De bas en haut

Homélie de l’Ascension

« Pourquoi restez-vous là à regarder vers le ciel ? »

Cette fête est celle du réel. Qu’est-ce qui est réel ? Qu’est-ce qui compte vraiment ? Certains se penchent vers la matière et la considèrent comme la seule réalité palpable. Ce qu’on voit de nos yeux, ce que l’on peut prendre dans nos mains, voilà, disent-ils, la réalité du monde, le reste est invention de l’esprit. D’autres, voyant le côté passager de toute chose matérielle, se tournent vers les réalités spirituelles et fuient la fugacité de ce monde.

PASSAGE_1617Le chrétien tient du ciel et de la terre car c’est bien dans ce monde que Jésus est apparu ressuscité : il  a parlé à ses apôtres, il a mangé avec eux ; ils ont contemplé son visage et aimé le son de sa voix.  Il n’a pas rechigné à une chair périssable, à des mots aussitôt dits aussitôt passés, à l’incertitude de notre histoire. La figure de Jésus-Christ a traversé les siècles et nous le voyons donc tel qu’il est : éternel et toujours vivant ; mais nous en oublions la fragilité de cet homme né il y a deux millénaires et le risque immense qu’il a pris de tout confier à la vulnérabilité de sa création. Rien ne garantissait que ses paroles soient reçues et transmises, elles auraient tout aussi bien pu se perdre dans le vent. Il aurait pu naître, grandir, mourir pour nous et que tout cela soit bien vite oublié : quelques croyants auraient porté une nouvelle à peine écoutée et l’Église serait mort-née. C’est d’ailleurs bien souvent l’impression que nous font nos tentatives d’évangélisation, nos entreprises de charité, et nous nous demandons : à quoi bon ? Cela porte-t-il du fruit ? Nos paroles et nos actes nous semblent bien dérisoires.

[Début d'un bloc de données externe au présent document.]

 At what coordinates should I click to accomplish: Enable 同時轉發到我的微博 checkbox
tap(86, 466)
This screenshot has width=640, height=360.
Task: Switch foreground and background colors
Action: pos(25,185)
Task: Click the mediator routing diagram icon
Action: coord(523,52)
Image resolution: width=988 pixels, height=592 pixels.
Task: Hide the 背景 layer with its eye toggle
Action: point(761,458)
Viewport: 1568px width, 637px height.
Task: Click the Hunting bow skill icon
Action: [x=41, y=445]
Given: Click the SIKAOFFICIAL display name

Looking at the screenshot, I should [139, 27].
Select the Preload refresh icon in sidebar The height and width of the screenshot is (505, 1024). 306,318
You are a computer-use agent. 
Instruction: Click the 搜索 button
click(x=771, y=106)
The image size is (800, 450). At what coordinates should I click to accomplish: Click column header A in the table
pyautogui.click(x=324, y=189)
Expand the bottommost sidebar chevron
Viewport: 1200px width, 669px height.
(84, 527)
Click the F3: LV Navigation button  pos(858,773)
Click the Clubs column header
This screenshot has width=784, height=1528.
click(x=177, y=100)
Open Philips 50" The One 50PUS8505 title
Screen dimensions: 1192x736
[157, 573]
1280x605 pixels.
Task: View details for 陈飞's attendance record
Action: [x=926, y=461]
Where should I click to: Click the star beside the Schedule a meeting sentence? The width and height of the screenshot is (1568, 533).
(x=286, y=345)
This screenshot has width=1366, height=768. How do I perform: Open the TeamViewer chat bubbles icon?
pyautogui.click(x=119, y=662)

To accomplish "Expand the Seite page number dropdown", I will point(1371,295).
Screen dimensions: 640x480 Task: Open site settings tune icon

Or, la faiblesse des moyens employés par le Seigneur n’a d’égale que la puissance de sa victoire. Dieu connaît l’humanité : nous ne touchons l’invisible que par le visible, nous n’atteignons l’éternel que par l’éphémère. Nos connaissances les plus spirituelles sont nourries de ce que nous avons regardé et écouté. Nos amours sont charnels, ils demandent à entendre, voir et embrasser. Nos relations les plus précieuses n’ont tenu qu’à un fil, au hasard d’une rencontre et des circonstances. En se faisant chair, Jésus ne craint pas de confier sa vie à la contingence, et, en le parcourant lui-même, il nous réconcilie avec ce chemin de nos êtres qui va vers le ciel en passant par la terre. Nous ne sommes faits ni pour rester les yeux collés à la matière, ni pour nous en évader ; c’est en découvrant cette création que nous apprenons à contempler le ciel, c’est en étant incarnés que nous sommes spirituels, c’est en nous abaissant pour servir nos frères que nous sommes élevés à la hauteur divine ; et si Jésus est exalté plus haut que les cieux en ce jour, c’est parce qu’il est descendu jusqu’au plus profond du tombeau.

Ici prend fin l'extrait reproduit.